Tigran Mansurian
Requiem
Anja Petersen soprano
Andrew Redmond bass
RIAS Kammerchor
Münchener Kammerorchester
Alexander Liebreich conductor
Recorded January 2016, Jesus-Christus-Kirche Dahlem, Berlin
Engineers: Peter Laenger and Stephan Schellmann
Produced by Manfred Eicher
Release date: March 17, 2017
ECM’s sixth album dedicated to Tigran Mansurian is a reference recording of his Requiem. Dedicated to victims of the Armenian genocide in Turkey that killed approximately one million people between 1915 and 1917, and composed a century later, it blends Continental and Orthodox traditions in a manner that is as unexpected as it is creatable by no other author. “The essence of the problem,” notes Mansurian of his process this time around, “was the existence of certain differences in the readings of religious texts between the Armenian Church and, say, the Roman Catholic Church.
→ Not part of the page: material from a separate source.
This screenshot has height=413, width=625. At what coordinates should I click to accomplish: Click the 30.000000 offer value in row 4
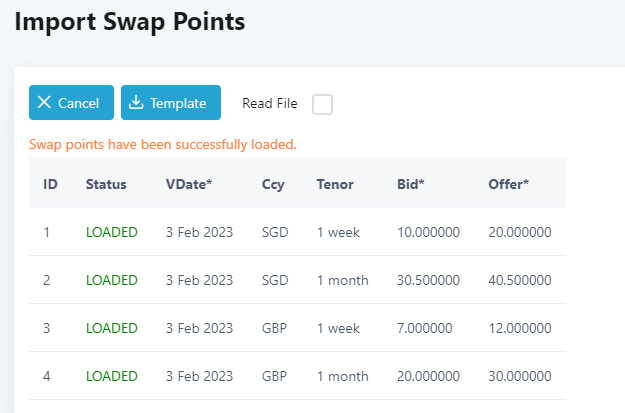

The psychology of a believer who represents a nation that has long been without an independent state differs sharply from the psychology of a believer at whose back stands a powerful religious community and centuries of independent statehood.” In this respect, he isn’t simply composing in a liminal space but also inviting the listener to light a candle in that space and pray in its glow.
A requiem challenges anyone wishing to write one, and for some has been a rite of passage. Mansurian struggled with the form for years, writing a handful of distinct attempts before abandoning them in favor of the one gifted to us here. Although scored for soprano, baritone, mixed chorus and string orchestra, its collective spirit renders those solo roles—filled with emotional veracity by Anja Petersen and Andrew Redmond, respectively—in the “Tuba mirum” and “Domine Jesu Christe” as something more than representational; rather, they are two rays in a sun’s worth of individual voices. In humbler terms, their relationship to the larger assembly is as leaves to a tree, crying for acknowledgment with what little water they have left before their severed roots catch up with them. Such acts of violence, themselves stemming from a dark place, nevertheless confirm God’s grace to pull tortured souls from a tragic world into one that never trembles in fear of mortal sin.
Before we tread too deeply into these forests of mirrors, we begin with an airier “Requiem aeternam,” in which unrequited lives hold their hearts in their hands. Strings shift eerily from foreground to background in metaphysical exchange, presaging their playful relationship to choral motives in the “Kyrie.” Dances are brief and unsustainable, flowing like two separate rivers joining to cascade over the cliff of the “Dies irae.” Their urgency is jagged yet interlocking: a puzzle of mortality putting itself together despite our best attempts to upset it. The suspended animation of the “Lacrimosa” is echoed in the meditative “Agnus Dei,” and between them an insistent “Sanctus” which creates its own call and response of spirit, flesh, and remembrance.
Listening to Mansurian’s Requiem is like watching a film that weaves archival footage into freshly choreographed scenes of historical reckoning. It’s as if the cover image, depicting Armenian deportees trekking through the desert toward Aleppo, Syria, were coming to life, every figure contributing to the prescience of the whole, shaking their heads at what we have become.